Jamieson of Music Declares Emergency agrees any solution must allow artists to continue earning a living. “Without the music industry creating a green future and showing a pathway to sustainability, artists are going to be constantly exposed to negative blowback. ‘Well, you’re part of a polluting industry’,” he says “But artists can’t control what the industry does. Despite the public thinking artists have all the power in the music industry that’s not the case.”

Lindeman acknowledges that, as an artist who has performed around the world, she is part of the problem. However, when the current great pause ends, she hopes musicians will rethink how they bring their music to fans. She goes so far as challenge the received wisdom that touring is crucial for musicians trying to make ends meet.

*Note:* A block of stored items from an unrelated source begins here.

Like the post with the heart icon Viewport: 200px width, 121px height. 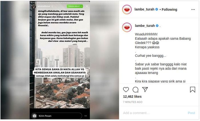click(126, 90)
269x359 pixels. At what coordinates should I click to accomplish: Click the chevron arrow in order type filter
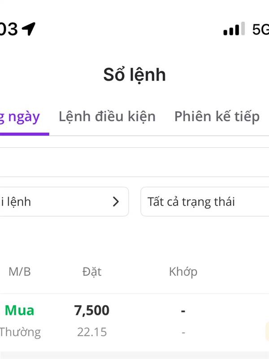click(x=116, y=201)
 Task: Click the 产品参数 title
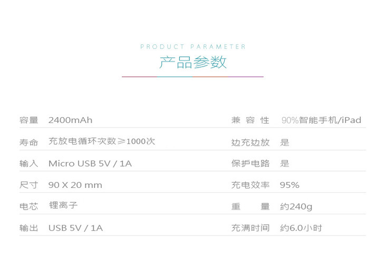pyautogui.click(x=193, y=62)
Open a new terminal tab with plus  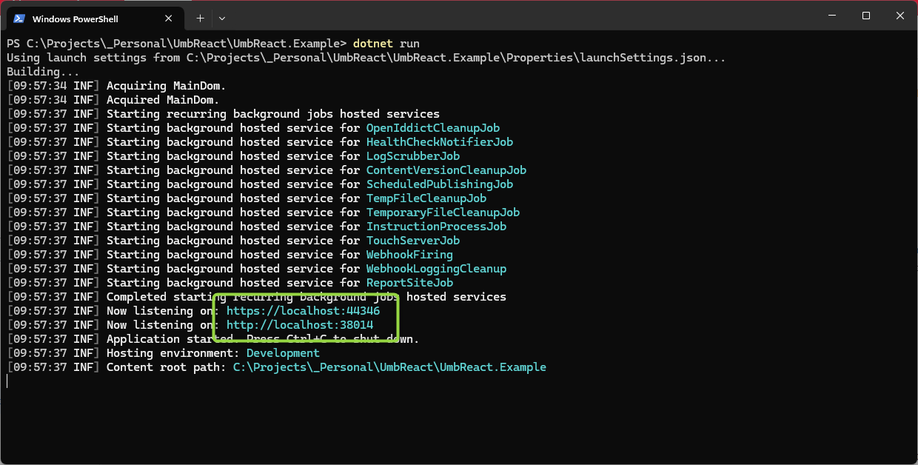[200, 18]
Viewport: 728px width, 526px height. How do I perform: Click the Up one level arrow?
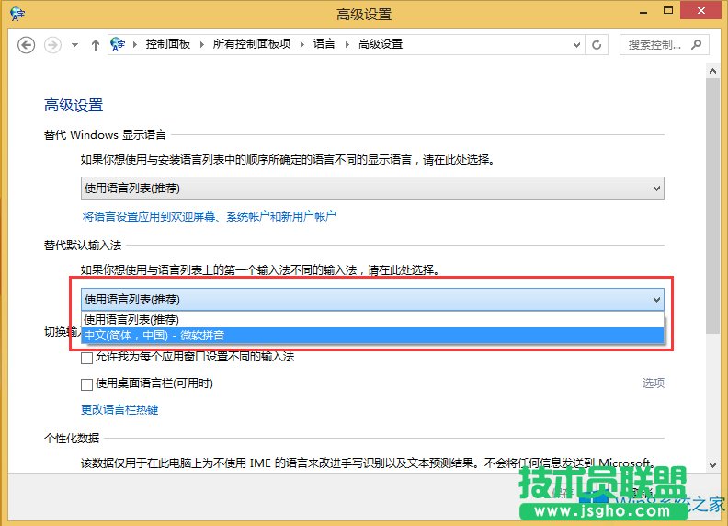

“That’s a misconception. It’s true the earnings from streaming are very low. The earnings from touring are also low. It’s not always as simple as, ‘Oh you go on tour and get paid.’ A lot of musicians are going into debt to go on tour. It’s a very strong pressure from all sides of the industry. If you’re a young musician and you’re trying to make your name – the only way to do it is to become a social media influencer, getting hundreds and thousands of followers. Or by touring – opening for someone. It’s advertising. It’s getting out in the world.”

Jeff Bierk

Touring will continue in some shape or form, she predicts. The challenge is to find smarter ways of going about it, which may involve doing things on a smaller scale. “I would love touring to be open to anyone. But I wish touring was something we did less often but valued more. Why does every band have to play every festival? Why can’t it be more special that the band you love made it to England once and you go out of your way to see them.”

The reality with which we are all going to have to come to terms, she says, is that we simply cannot carry on as we did before the pandemic. That’s why the reopening of society should be seen not as a return of the Old Normal but as an opportunity to hit reset and take music to audiences in a more sustainable fashion. The environment will benefit. And so will all of the artists who were working themselves to the bone by touring too much.

“This abundance we were all upholding was doing damage to the health of musicians,“ she explains. ”It wasn’t actually working for many people. So what if we try to shift things in the future? I’m not saying musician should stop touring. That won’t save the planet.”

The solution, she says, is for the industry to find ways of making life on the road more sustainable. Chastising musicians for touring will achieve little.

“As I have toured, that would be hypocritical of me to say ‘stop touring’. I would love as a musician if I could go to my local enterprise down the street and get an electric van. And then, when I plugged it in, that the energy came from a renewable source. I would love all of that. As musicians we should think about that as being the future we want.”